(Data pulled from a collection)
-- START --

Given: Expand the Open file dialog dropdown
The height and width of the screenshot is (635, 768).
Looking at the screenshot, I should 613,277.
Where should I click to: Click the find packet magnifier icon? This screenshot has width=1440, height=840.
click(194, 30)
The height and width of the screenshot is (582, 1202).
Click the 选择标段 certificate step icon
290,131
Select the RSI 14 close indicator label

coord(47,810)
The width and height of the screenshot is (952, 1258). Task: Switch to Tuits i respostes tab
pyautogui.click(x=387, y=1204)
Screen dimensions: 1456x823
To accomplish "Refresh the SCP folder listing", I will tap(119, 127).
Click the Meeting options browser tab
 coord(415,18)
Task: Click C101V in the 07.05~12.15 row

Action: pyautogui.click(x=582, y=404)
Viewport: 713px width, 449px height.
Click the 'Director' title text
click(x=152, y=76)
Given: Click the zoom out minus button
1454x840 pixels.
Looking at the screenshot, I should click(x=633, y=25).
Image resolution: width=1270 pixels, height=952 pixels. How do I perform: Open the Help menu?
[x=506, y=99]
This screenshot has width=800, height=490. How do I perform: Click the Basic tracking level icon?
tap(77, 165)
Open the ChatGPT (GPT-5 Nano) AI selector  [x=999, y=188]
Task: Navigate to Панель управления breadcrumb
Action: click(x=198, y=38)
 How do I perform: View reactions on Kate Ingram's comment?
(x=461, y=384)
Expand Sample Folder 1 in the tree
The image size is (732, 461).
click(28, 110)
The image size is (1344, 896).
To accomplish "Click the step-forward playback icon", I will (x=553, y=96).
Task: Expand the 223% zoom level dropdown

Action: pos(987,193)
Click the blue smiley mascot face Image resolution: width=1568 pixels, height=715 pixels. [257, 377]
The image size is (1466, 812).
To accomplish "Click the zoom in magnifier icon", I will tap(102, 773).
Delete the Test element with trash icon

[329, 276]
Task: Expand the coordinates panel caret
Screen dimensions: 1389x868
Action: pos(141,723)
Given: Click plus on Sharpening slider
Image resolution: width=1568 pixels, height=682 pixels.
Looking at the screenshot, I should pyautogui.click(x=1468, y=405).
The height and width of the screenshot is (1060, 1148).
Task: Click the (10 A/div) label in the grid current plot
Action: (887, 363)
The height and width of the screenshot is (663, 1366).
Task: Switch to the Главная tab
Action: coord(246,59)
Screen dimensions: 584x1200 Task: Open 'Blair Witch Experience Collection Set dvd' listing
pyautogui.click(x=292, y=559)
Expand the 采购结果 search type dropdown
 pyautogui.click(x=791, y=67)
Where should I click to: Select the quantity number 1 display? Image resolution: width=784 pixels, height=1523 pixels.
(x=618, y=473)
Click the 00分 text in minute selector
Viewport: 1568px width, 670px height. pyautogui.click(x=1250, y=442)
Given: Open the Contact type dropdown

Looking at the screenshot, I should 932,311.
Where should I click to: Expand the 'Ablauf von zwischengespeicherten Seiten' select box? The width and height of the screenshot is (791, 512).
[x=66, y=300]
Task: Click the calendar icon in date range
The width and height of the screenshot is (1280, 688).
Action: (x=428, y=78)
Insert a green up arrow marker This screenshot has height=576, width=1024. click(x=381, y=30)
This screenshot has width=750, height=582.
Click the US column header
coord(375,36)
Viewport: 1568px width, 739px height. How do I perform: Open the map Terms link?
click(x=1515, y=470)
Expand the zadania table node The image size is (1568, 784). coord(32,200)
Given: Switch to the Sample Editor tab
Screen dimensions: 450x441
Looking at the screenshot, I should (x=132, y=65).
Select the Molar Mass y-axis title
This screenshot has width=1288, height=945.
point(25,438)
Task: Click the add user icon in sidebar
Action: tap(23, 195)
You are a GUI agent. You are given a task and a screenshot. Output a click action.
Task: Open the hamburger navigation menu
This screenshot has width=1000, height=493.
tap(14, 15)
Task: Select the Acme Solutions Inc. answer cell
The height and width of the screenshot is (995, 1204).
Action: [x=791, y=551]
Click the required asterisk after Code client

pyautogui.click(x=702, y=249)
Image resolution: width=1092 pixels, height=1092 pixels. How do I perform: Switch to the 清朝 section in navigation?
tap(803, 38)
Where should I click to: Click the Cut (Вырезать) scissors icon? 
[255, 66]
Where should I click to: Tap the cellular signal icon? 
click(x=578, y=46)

-- END --

Requirement:
Output the items verbatim, starting at the first line and ending with the line that contains "coord(47,810)", with both end lines included.

Solution to the problem:
Given: Expand the Open file dialog dropdown
The height and width of the screenshot is (635, 768).
Looking at the screenshot, I should 613,277.
Where should I click to: Click the find packet magnifier icon? This screenshot has width=1440, height=840.
click(194, 30)
The height and width of the screenshot is (582, 1202).
Click the 选择标段 certificate step icon
290,131
Select the RSI 14 close indicator label

coord(47,810)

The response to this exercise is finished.